When you start a blog you get to focus solely on your passions, and on building a community around what you love. I’ve seen new bloggers take a small hobby and turn it into their dream passion with the help of a blog. They do this by meeting and learning from others blogging about the same thing!
With a new blog, you can quietly log in the hours all night then turn in. When you awake, you’ll see the great events that transpired, like comments or Facebook likes on your work, for example. All the rewards of blogging tie back to you.
And in today’s golden age of online publishing, it’s almost entirely silly not to have an online presence.
Doing a lot of you when you have the time (trust me, you can find the time) will allow you to be a much better, more selfless person when you’re around those you care about. It may totally rid your depression, if that’s a problem.
The odd thing is you only really have you in the world, despite how many social cues you operate and depend on. So make the you epic.
Compound success
Maybe you’ve already indulged in you and have great results. Maybe you took one yoga class, took 10 more, then became an instructor and started a whole business out of it. Now you love waking up to a bowl of granola and a day full of posing. Great!
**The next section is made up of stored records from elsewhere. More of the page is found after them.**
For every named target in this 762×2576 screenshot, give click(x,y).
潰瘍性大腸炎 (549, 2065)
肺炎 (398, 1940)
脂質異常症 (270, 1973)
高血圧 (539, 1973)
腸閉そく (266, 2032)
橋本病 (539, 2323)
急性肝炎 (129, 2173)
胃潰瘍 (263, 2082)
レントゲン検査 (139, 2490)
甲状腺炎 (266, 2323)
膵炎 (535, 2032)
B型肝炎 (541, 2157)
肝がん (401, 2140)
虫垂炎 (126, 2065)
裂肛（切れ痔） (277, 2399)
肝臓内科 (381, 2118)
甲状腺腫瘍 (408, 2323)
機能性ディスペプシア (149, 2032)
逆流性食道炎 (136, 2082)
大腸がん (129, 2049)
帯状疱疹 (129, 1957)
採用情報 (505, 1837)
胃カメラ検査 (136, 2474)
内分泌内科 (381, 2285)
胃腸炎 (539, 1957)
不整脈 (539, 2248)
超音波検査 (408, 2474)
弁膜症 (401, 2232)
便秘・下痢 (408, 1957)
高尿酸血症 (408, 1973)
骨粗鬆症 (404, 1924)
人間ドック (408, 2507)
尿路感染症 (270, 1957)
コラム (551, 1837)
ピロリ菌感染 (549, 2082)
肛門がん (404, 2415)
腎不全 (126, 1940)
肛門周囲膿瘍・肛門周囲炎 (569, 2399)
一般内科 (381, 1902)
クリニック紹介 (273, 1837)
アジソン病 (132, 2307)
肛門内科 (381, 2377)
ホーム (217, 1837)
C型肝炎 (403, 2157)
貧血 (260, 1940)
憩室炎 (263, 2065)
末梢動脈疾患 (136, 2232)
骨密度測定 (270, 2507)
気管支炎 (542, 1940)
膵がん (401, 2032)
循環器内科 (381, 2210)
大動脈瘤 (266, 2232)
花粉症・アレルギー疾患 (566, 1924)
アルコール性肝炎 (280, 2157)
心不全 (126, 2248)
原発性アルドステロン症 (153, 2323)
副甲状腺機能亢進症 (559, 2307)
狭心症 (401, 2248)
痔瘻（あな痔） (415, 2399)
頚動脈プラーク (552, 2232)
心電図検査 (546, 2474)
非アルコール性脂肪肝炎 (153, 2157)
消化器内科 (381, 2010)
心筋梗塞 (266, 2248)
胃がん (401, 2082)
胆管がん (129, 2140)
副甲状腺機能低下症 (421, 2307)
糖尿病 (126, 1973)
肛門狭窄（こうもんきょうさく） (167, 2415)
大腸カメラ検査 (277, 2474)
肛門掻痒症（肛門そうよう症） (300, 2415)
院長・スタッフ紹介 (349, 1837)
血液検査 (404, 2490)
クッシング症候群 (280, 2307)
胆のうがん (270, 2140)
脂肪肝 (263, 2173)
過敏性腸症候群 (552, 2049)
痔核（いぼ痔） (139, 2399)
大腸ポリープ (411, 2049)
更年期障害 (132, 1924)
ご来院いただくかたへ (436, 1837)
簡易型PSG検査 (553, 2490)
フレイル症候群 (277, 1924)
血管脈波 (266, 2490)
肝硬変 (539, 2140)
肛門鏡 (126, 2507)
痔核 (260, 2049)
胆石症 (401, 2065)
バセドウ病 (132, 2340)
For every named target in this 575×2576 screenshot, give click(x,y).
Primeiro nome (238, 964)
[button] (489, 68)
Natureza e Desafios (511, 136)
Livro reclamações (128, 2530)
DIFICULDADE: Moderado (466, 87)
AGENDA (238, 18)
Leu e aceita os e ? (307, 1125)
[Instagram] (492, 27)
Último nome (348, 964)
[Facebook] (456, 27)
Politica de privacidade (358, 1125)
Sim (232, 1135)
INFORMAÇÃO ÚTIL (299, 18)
For most of us, we’re not quite there yet. But, you’ve surely had successes!
One factor which distinguishes the greats from the goods in the world is the ability to compound on past success. What this means is reminding yourself of your achievements, and leveraging them into greater successes.
For me, it’s all about writing. Good writing, new writing, different writing. Writing for one major name blogging wasn’t nearly enough, so I went ahead and wrote for a lot more.
The thing is, nobody, I mean nobody in life, is going to be your personal cheerleader. People don’t notice success like they used to, because everyone is so caught up in their own lives (you know this).
So it helps to toot your own horn, blow up your successes. The world loves a success story.
Once you’ve found it, own it
I always tell people, if it works and you enjoy doing it, keep doing it. Find new ways to “do it”. And most importantly, don’t let anyone stand in your way.